Deferred tax liabilities in the USA were reduced by USD 8,820k, deferred tax assets were reduced by USD 429k and taxes within other comprehensive income were reduced by USD 504k mainly reflecting the changes following the U.S. tax reform and the future corporate tax rate of 21%.
| |
(8) | Notes to the statement of cash flows |
Significant non-cash expenses for the year ended December 31, 2017 mainly consist of unrealized foreign currency gains on our USD Term Loan amounting to USD 14,346k (net of offsetting effects due to the hedge of an net investment in a foreign operation) due to the U.S. Dollar depreciating against the EUR from 0.9487 EUR/USD as at December 31, 2016 to 0.8338 EUR/USD as at December 31, 2017 and amortization of capitalized transaction costs of USD 5,050k. Additions to property, plant and equipment unpaid as at December 31 are reflected in trade payables.
For the year ended December 31, 2016 the unrealized foreign exchange rate losses on the Term Loan amounted to USD 3,475k (net of offsetting effects due to the hedge of an net investment in a foreign operation) due to a increase of EUR foreign exchange rate from 0.9185 EUR/USD as at December 31, 2015 to 0.9487 as at December 31, 2016. Additionally, amortized capitalized transaction expenses for term loans amounted to USD 4,175k.
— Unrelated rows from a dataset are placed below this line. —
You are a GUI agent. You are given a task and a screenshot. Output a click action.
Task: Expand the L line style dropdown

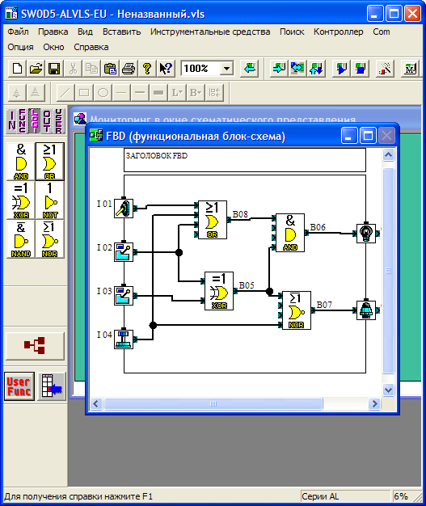coord(177,93)

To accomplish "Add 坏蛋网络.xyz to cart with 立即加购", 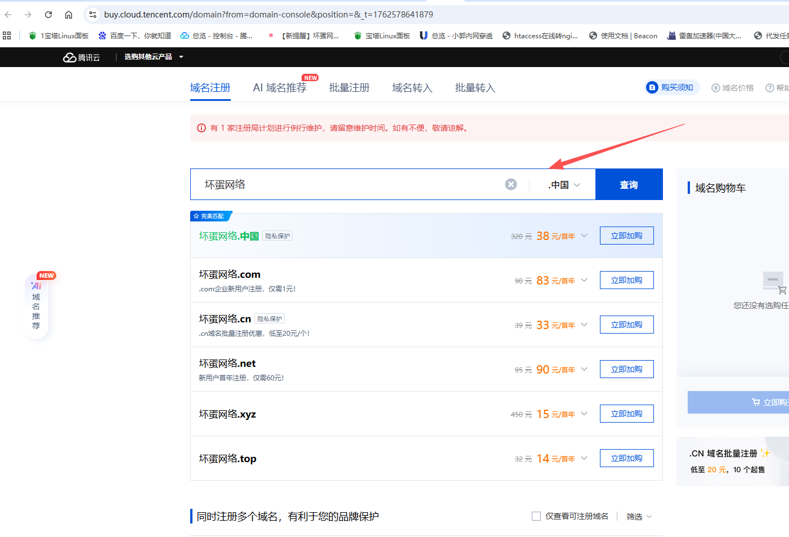I will coord(626,414).
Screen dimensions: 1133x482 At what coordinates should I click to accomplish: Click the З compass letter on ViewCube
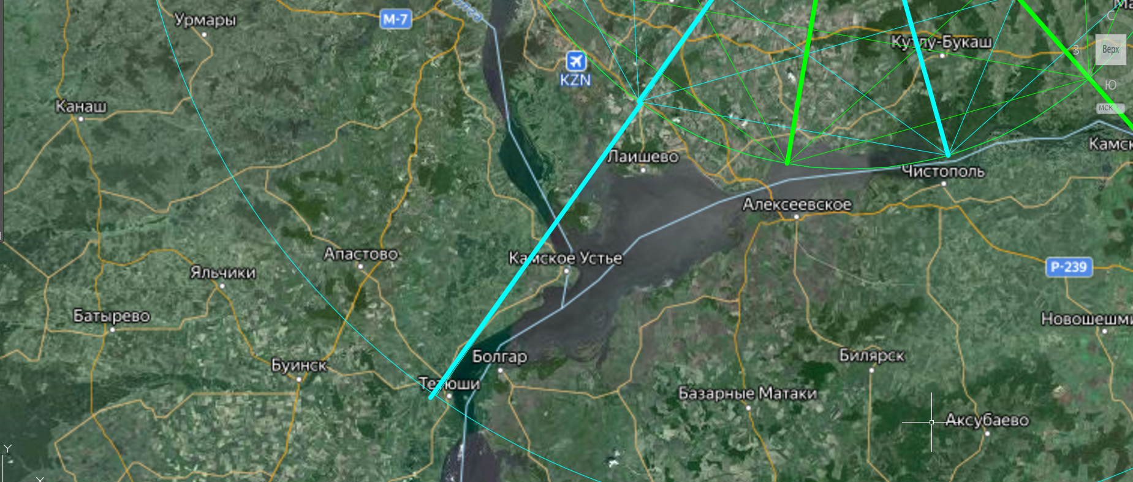coord(1075,50)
Additions to property, plant and equipment unpaid as at December 31 are reflected in trade payables.
For the year ended December 31, 2015 the unrealized foreign exchange rate loss on the Term Loan amounted to USD 18,835k (net of offsetting effects due to the hedge of an net investment in a foreign operation) due to a increase of USD foreign
exchange rate from 0.8237 EUR/USD as at December 31, 2014 to 0.9185 as at December 31, 2015. Additionally, amortized capitalized transaction expenses for term loans amounted to USD 5,298k. Additions to property, plant and equipment unpaid as at December 31 are reflected in trade payables.